= Extracto del documento =
########################################

Hoy, algunas personas de izquierda se interesan por esta cuestión, y algunos sindicatos empiezan a asumirla. Es que, cuando el principio de subordinación hace tanto daño, aceptarlo a cambio de poder adquisitivo y protección social se hace insostenible. Así, la CGT propuso en su congreso 52º sustituir la relación de subordinación por la dependencia económica como criterio de acceso a los derechos sociales (como el seguro de desempleo). Sobre todo, en los últimos quince años ha emprendido, de forma vacilante a nivel general pero con más vigor a nivel local, reflexiones y experimentos para situar el trabajo real en el centro de la acción sindical. La retroalimentación de los experimentos muestra una vía fértil para dinamizar la acción colectiva y recrear el equilibrio de poder, aunque tengamos que pasar a una escala completamente distinta para modificar lo dado.
La dialéctica movimiento/institución
Para hacer efectivo el poder potencial del trabajo vivo, hay que pensar en una dialéctica entre las iniciativas del movimiento social y la creatividad jurídica. Un gran avance en este sentido sería instituir un derecho político que permita a los trabajadores reunirse durante el tiempo de trabajo para deliberar sobre su trabajo y formalizar propuestas. El objetivo es reducir el tiempo de trabajo subordinado para desarrollar un tiempo de trabajo político autónomo destinado a transformar el trabajo.
Este derecho de expresión radicalmente renovado estaría dirigido por “verdaderos delegados de trabajo” elegidos –en las listas sindicales– a nivel de los colectivos de trabajo, unas 20 o 30 personas. Estos encuentros de deliberación laboral se celebrarían media jornada al mes para que los compañeros pudieran hablar de las dificultades que han encontrado, del impacto del trabajo en la salud y el medio ambiente, de las formas de organizar mejor el trabajo, etc.
Para que las propuestas colectivas tengan peso real en la toma de decisiones, la dirección tendrá que responder formalmente a ellas. Según el Código Laboral, los empresarios son responsables de los daños causados a la salud de los empleados por su trabajo. Las propuestas formalizadas en foros deliberativos serán difíciles de ignorar para la dirección, ya que su no aplicación puede ser invocada por los representantes electos en caso de un mal funcionamiento que provoque un accidente de trabajo o una enfermedad laboral, lo que hace al empresario penalmente responsable. Se trata de una poderosa palanca jurídica para estimular la acción sindical y movilizar a los trabajadores en favor de otro tipo de trabajo.

########################################

= Acción requerida 1 =
Según el extracto, ¿con qué frecuencia se celebrarían los encuentros de deliberación laboral?
= Acción requerida 2 =
¿Qué temas menciona el extracto que los compañeros podrían tratar en los encuentros de deliberación laboral?

= Entradas del conjunto de datos =
########################################

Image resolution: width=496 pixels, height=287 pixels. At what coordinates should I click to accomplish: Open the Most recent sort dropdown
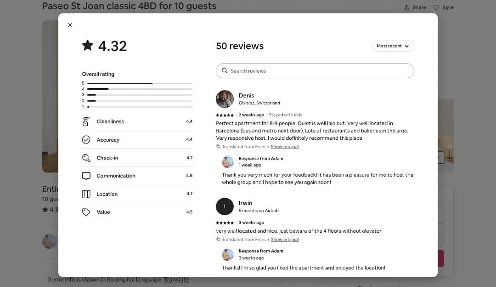[393, 46]
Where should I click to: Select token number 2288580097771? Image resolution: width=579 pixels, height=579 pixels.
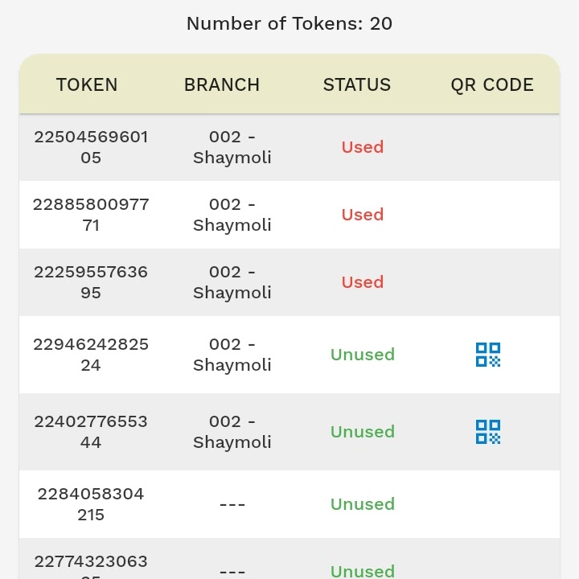(91, 215)
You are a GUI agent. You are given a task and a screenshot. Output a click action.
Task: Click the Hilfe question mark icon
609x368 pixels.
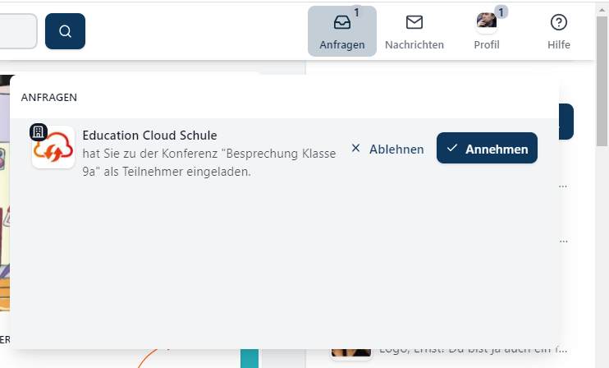559,22
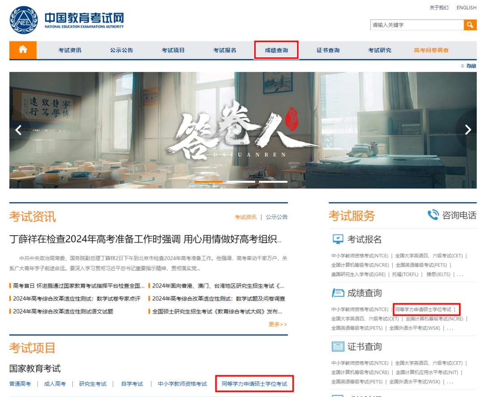The height and width of the screenshot is (397, 483).
Task: Click the orange home icon
Action: coord(23,50)
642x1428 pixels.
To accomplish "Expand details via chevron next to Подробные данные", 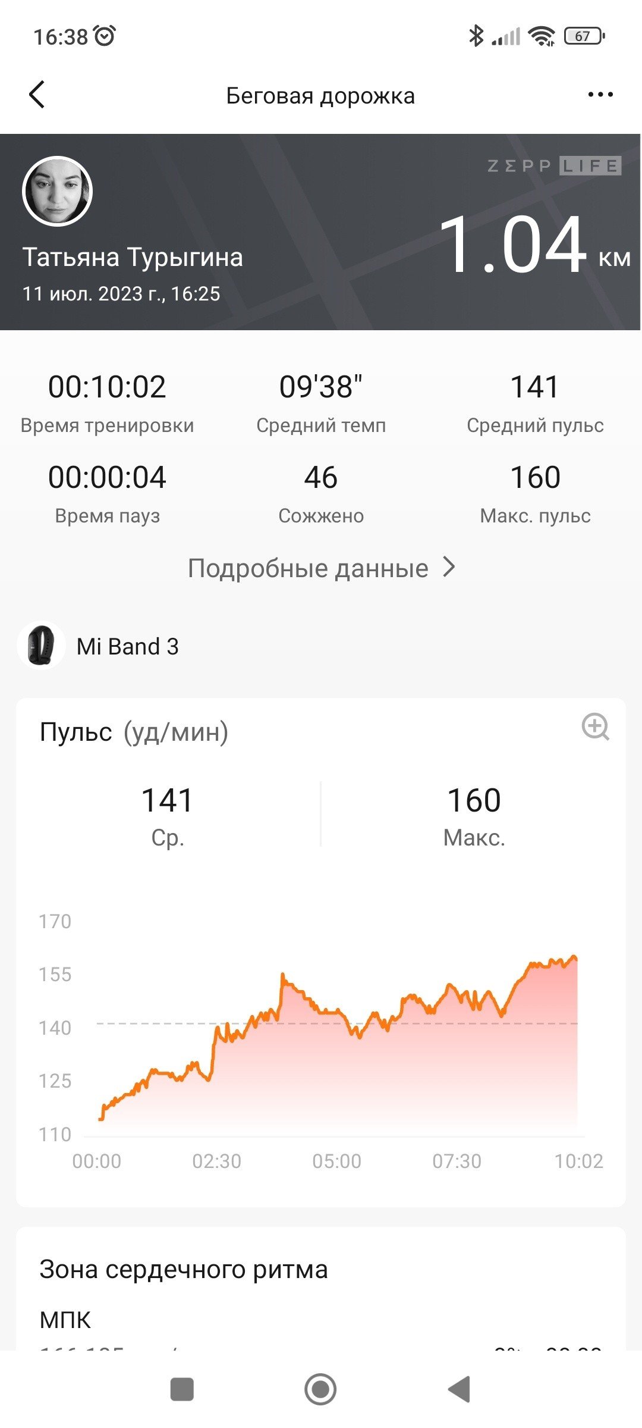I will pyautogui.click(x=449, y=568).
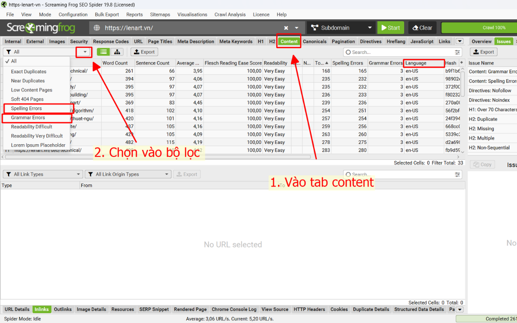Select list view icon
This screenshot has width=517, height=323.
(x=103, y=52)
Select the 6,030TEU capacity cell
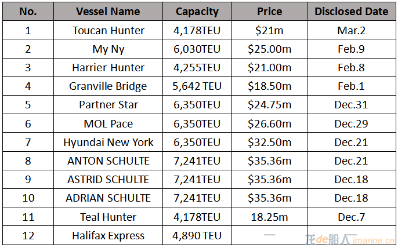 pyautogui.click(x=197, y=49)
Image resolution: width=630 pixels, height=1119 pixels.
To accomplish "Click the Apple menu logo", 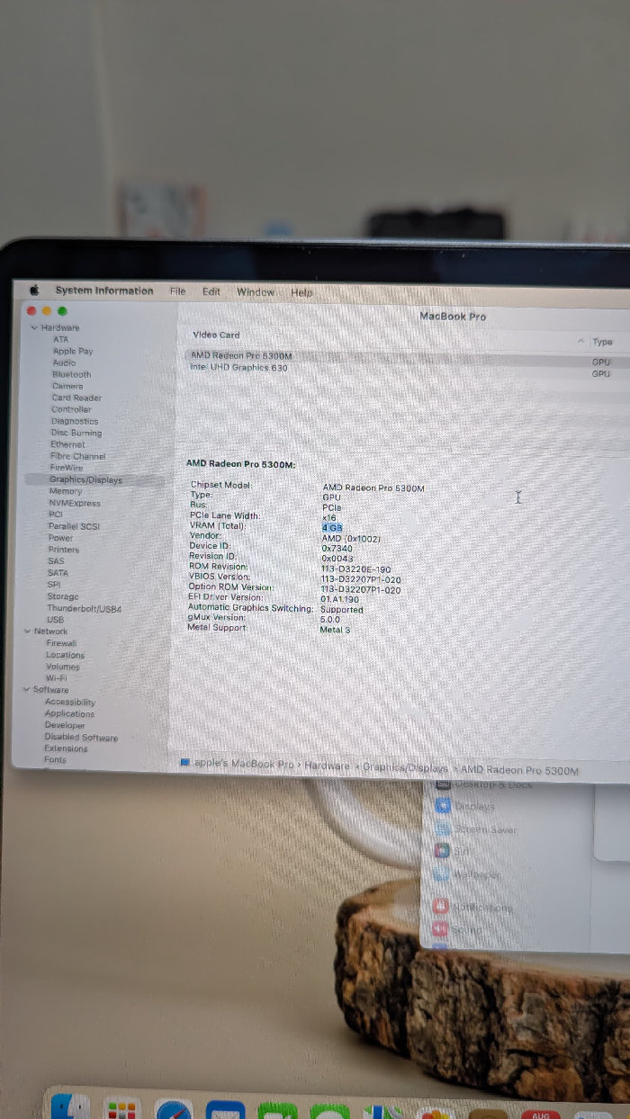I will [x=34, y=290].
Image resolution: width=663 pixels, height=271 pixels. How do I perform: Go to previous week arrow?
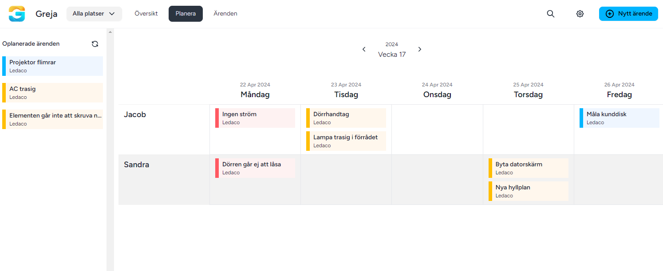(x=364, y=49)
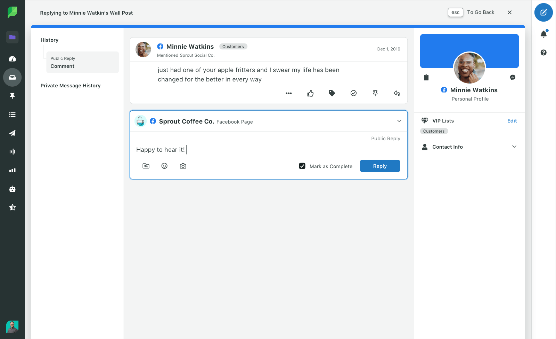Viewport: 556px width, 339px height.
Task: Select the Public Reply Comment history item
Action: (x=82, y=62)
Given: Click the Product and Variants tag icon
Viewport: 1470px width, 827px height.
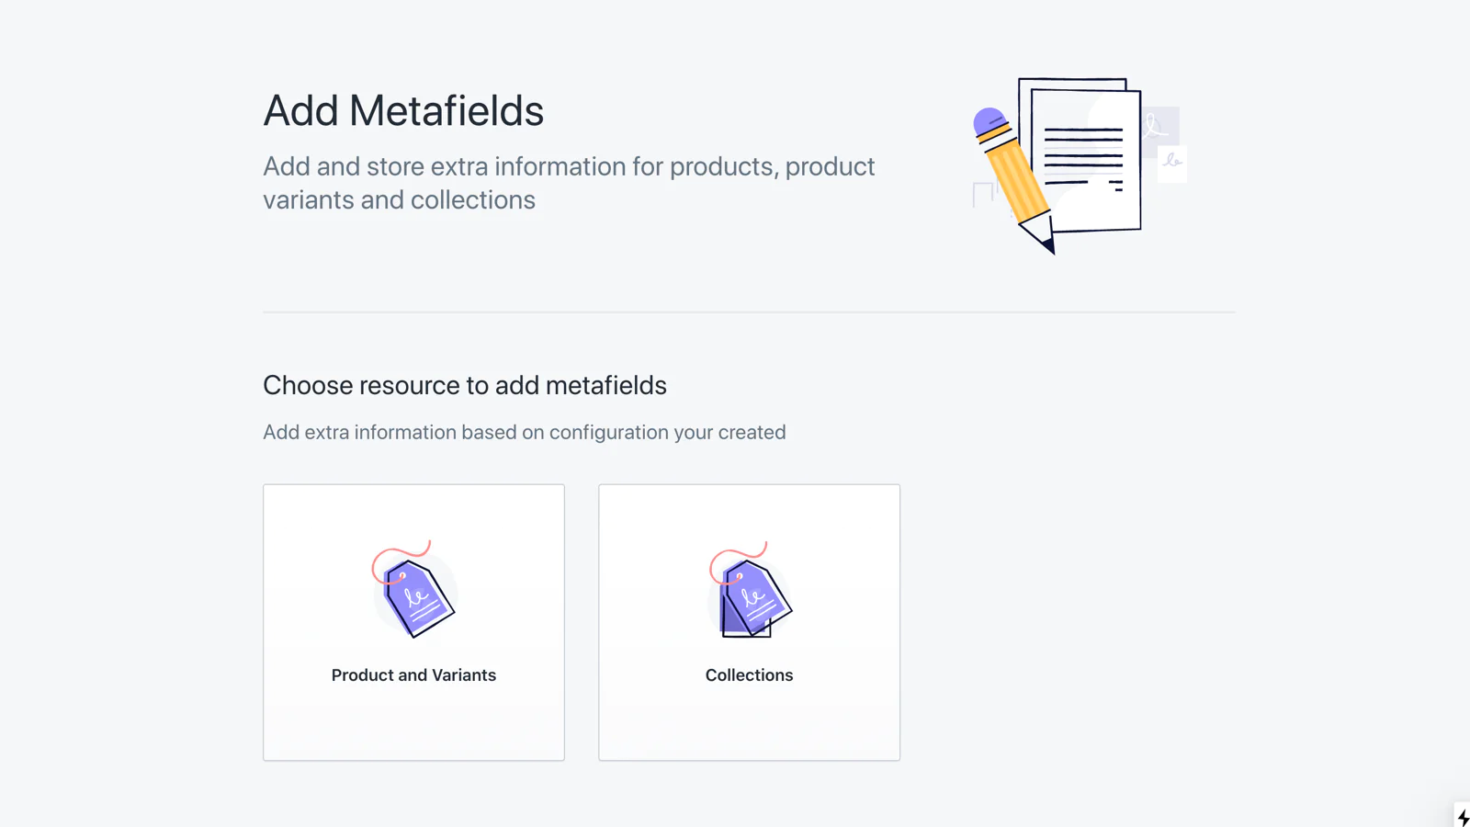Looking at the screenshot, I should click(415, 595).
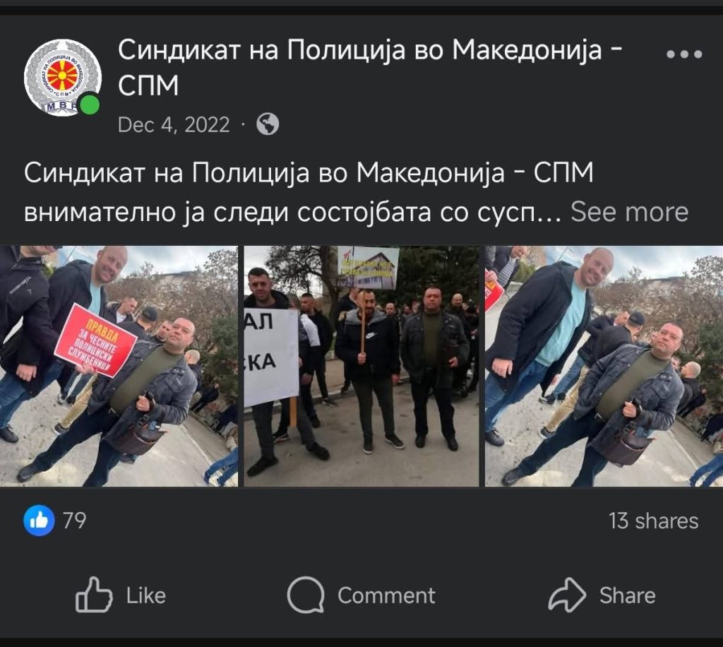The width and height of the screenshot is (723, 647).
Task: Click the Comment button label
Action: point(386,595)
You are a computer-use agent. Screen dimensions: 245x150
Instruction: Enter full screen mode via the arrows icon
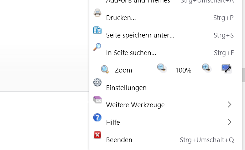tap(226, 68)
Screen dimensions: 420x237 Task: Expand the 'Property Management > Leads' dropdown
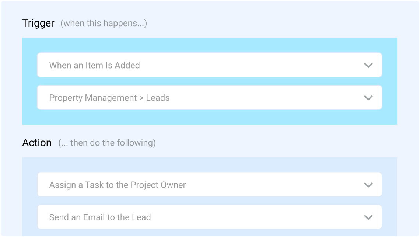coord(209,98)
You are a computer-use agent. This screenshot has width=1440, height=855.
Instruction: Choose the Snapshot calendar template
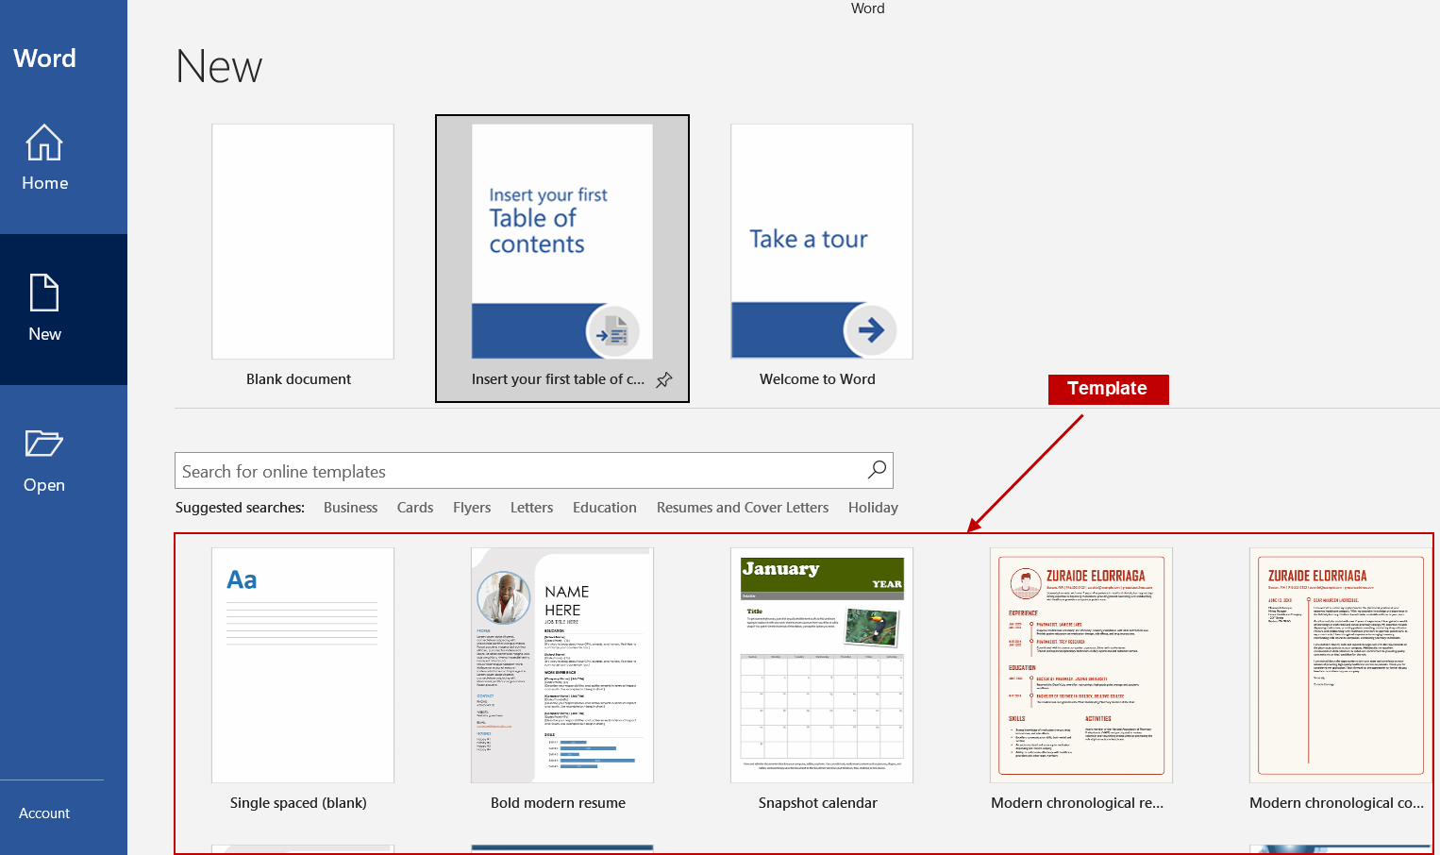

########################################

= Solución escrita 1 =
Media jornada al mes.

= Solución escrita 2 =
- Las dificultades que han encontrado
- El impacto del trabajo en la salud y el medio ambiente
- Las formas de organizar mejor el trabajo